The assessments are chosen to induce the required level of thinking. For example, open-ended questions could be used to encourage students to demonstrate they can analyse (analysis level) and create new knowledge (synthesis level) whereas multiple choice questions might be used for demonstrating recall (knowledge level).



Reflection

  • Consider how effectively formative and summative assessments are used in your teaching context?
  • How well do the instructions and marking criteria in your existing assessments align with the descriptors or terms used in the learning outcomes?
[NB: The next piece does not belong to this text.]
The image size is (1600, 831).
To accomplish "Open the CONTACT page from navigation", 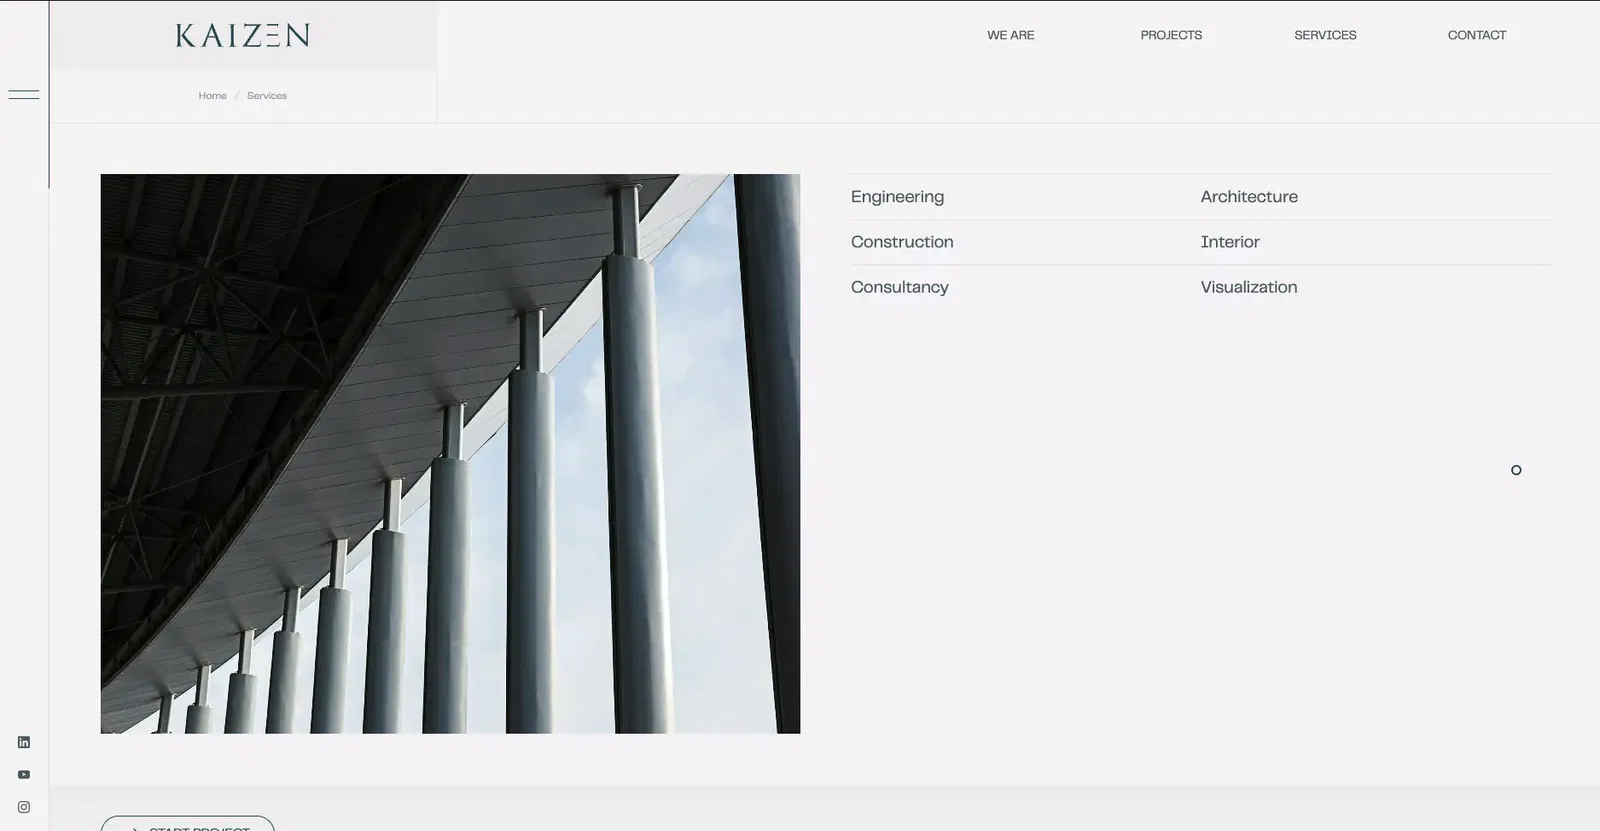I will (x=1476, y=35).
Defining Assessment Methods and Tools

Choosing the Methods and Tools

Eight broad categories of learning outcomes have been compiled by Lee Dunn (2011) from Oxford Brookes University (based on the work of Chris Morgan (1999) from Southern Cross University, New South Wales, and originates from the work of Nightingale et al. (1996)). Read: Selecting methods of assessment for a list of potential tools for each category. The authors of this resource refer to assessment methods such as portfolios, posters, reports group work under each of the eight categories. However, for the purposes of this course, these methods are regarded as tools for assessment.

  1. Thinking critically and making judgements - (e.g., developing arguments and reflecting) could be assessed using essays and journals.
  2. Solving problems and developing plans - (e.g., identifying problems, and analysing data) could be assessed using scenarios and group work.
  3. Performing procedures and demonstrating techniques - (e.g., computation, and using equipment) could be assessed using role play and posters.
  4. Managing and developing oneself - (e.g., working co-operatively and working independently) could be assessed using portfolios and learning contracts or agreements.
  5. Accessing and managing information - (e.g., researching and organising information) could be assessed using annotated bibliography and projects.
  6. Demonstrating knowledge and understanding - (e.g., recalling and describing) could be assessed using exams and essays.
  7. Designing, creating, performing - (e.g., visualising and producing) could be assessed using presentation and projects.
  8. Communicating - (e.g., communication individually or within a group; verbal, and written) could be assessed using written or oral presentation or observation.

Dunn , L. (2011). Selecting methods of assessment. Oxford, UK: Oxford Brookes University. Retrieved from http://www.brookes.ac.uk/services/ocsld/resources/methods.html



Activities

  • Explore an assessment method and tools that you are not currently using. Access information on the different methods: Written, Tests and exams, Student role (refers to self and peer assessment), and Practical. You can also access this information using the menu at the top of the page.
  • What are the advantages and disadvantages of this method and the associated tools?
  • How could this method and tools be used within a course that you teach?